> **Text passage**:

Recent reporting by Law360, backed by Leopard Solutions’ data, indicates Big Law has been pouring into secondary markets over the past year. The reasons are multifold. Some use it to retain talent that swore off big cities after COVID. In contrast, others are drawn to the lower overhead and opportunities to offer more competitive billing rates. Whatever the reason, it is accomplished in many instances through acquisition, merger, and recruitment of entire swaths of attorney groups.
Leopard Solutions State of the Industry report revealed that 2023 was a year of mergers, with a giant one still looming in 2024. It was a primary means for firms to pursue fast growth. Our merger tool captured 44 last year out of the firms we track. While the big firms tend to suck up most of the media oxygen, numerous small firms make incremental grains through combinations. Our scorecard displays the results of these unions, with a careful watch over attrition.
Our merger and acquisition tool attributes a success rate to all M&A activity encountered by looking at the target firm and seeing how many of those attorneys stay for four years after the merger. If less than four years old, then it is the percentage of those who have left so far with the expectation that we are still watching it. What we have witnessed over time is that the majority pan out differently than intended. Not all are folly, but an unsuccessful pairing can irreparably harm a firm. Conversely, non-integration can also tarnish a firm, evidenced by the downfall of Strook, where conjecture about their failed attempts and all that implied had the partnership making a beeline to the exits.

> **Dataset**:
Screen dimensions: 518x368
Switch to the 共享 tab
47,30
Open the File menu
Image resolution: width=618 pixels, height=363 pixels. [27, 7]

> **Task requirements**:
1. Write out the passage on Big Law's moves into secondary markets word for word, starting with "Leopard Solutions State" and going on through "watch over attrition.".
2. Continue the passage on Big Law's expansion into secondary markets and mergers from the point where it stops.

> **Answers to the exercise**:
1.
Leopard Solutions State of the Industry report revealed that 2023 was a year of mergers, with a giant one still looming in 2024. It was a primary means for firms to pursue fast growth. Our merger tool captured 44 last year out of the firms we track. While the big firms tend to suck up most of the media oxygen, numerous small firms make incremental grains through combinations. Our scorecard displays the results of these unions, with a careful watch over attrition.

2.
Looking back four years, to gain sufficient historical perspective, we saw some high-profile firm marriages falter with paltry, or in some cases, negative, growth decline percentages when monitoring the attorneys moved at signing. Troutman Sanders LLP and Pepper Hamilton are prime examples; to date, they have only retained 56% of the 459 attorneys they took on in the succeeding span. Lathrop GPM LLP and Gray Plant and Moody have not fared much better, keeping only 58% of the attorneys coming over from the target firm, excluding those left at signing. A final case study: the merger of Faegre and Drinker Biddle & Reath LLP saw 40% of their combined 1262 headcount dissipate over time.
Chasing trends into perceived “hot” markets can be a short-term means to accelerate growth, but it can also be shortsighted. Without meticulous attention paid to culture fit, redundancies, and inherited commitments, a “quick fix” can spell doom for a firm.